Volumes give you governed file storage inside Unity Catalog. Unlike tables (structured data), volumes handle unstructured and semi-structured files — ML training images, CSV landing zones, library JARs, config files. Every file lives at a /Volumes/<catalog>/<schema>/<volume>/ path with UC permissions applied, so you get the same access control and audit logging that tables have.

“Using Python, upload a local dataset to a Unity Catalog volume, then list the contents to verify.”

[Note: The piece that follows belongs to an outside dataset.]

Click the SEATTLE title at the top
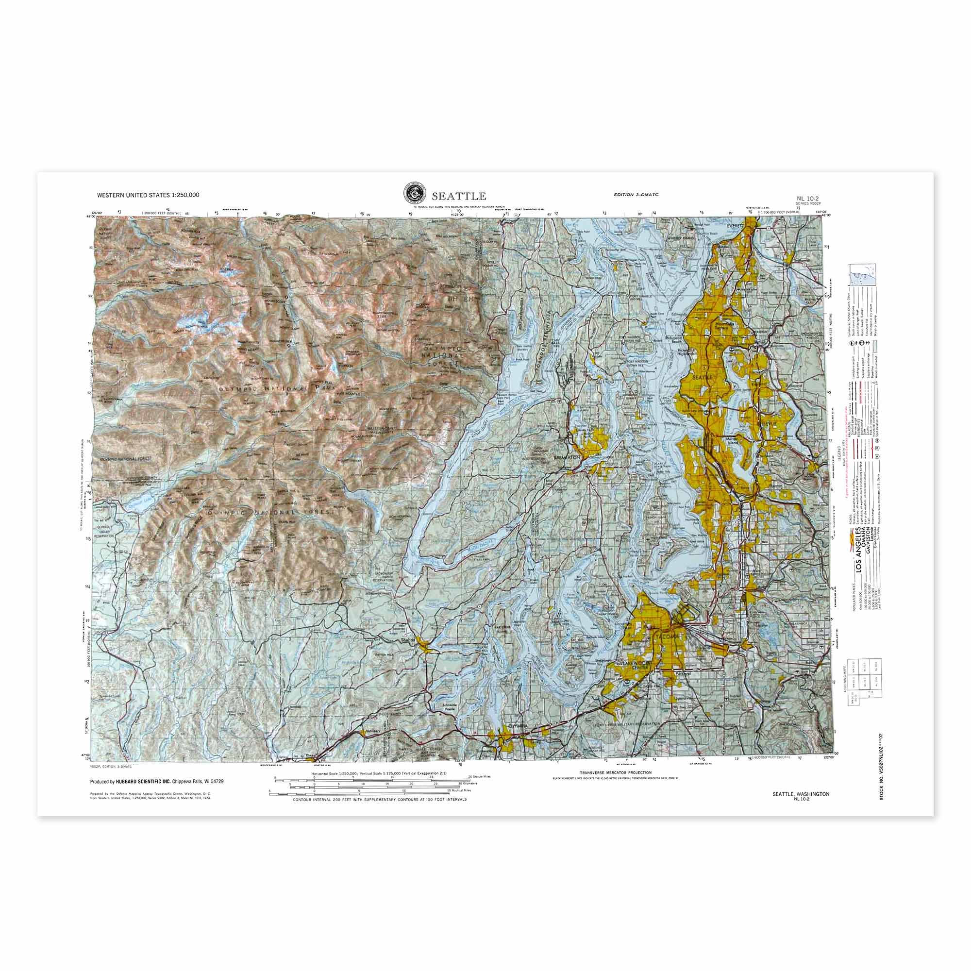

from databricks.sdk import WorkspaceClient
w = WorkspaceClient()
# Upload a local file
w.files.upload(
file_path="/Volumes/analytics/raw/landing/orders_2025_06.csv",
contents=open("orders_2025_06.csv", "rb"),
overwrite=True,
)
# List the directory to confirm
for entry in w.files.list_directory_contents("/Volumes/analytics/raw/landing/"):
kind = "dir" if entry.is_directory else "file"
print(f"{entry.name}: {kind} ({entry.file_size} bytes)")

Key decisions:

  • Managed volumes let Unity Catalog control storage location — no external bucket setup needed
  • External volumes point to your own S3/ADLS/GCS paths for existing data or cross-workspace access
  • READ VOLUME and WRITE VOLUME are separate grants — apply least privilege
  • Volume paths always follow /Volumes/<catalog>/<schema>/<volume>/<path> format

“Using Python, create a managed volume for processed data and an external volume backed by S3.”

from databricks.sdk import WorkspaceClient
from databricks.sdk.service.catalog import VolumeType
w = WorkspaceClient()
# Managed volume -- Databricks controls storage
managed = w.volumes.create(
catalog_name="analytics",
schema_name="curated",
name="processed_data",
volume_type=VolumeType.MANAGED,
comment="Cleaned datasets ready for analysis",
)
# External volume -- your cloud storage
external = w.volumes.create(
catalog_name="analytics",
schema_name="raw",
name="s3_landing",
volume_type=VolumeType.EXTERNAL,
storage_location="s3://data-lake-bucket/landing-zone/",
comment="S3 landing zone for raw ingestion",
)

Use managed volumes when Databricks should own the storage lifecycle. Use external volumes when you have existing data in cloud storage or need custom retention policies.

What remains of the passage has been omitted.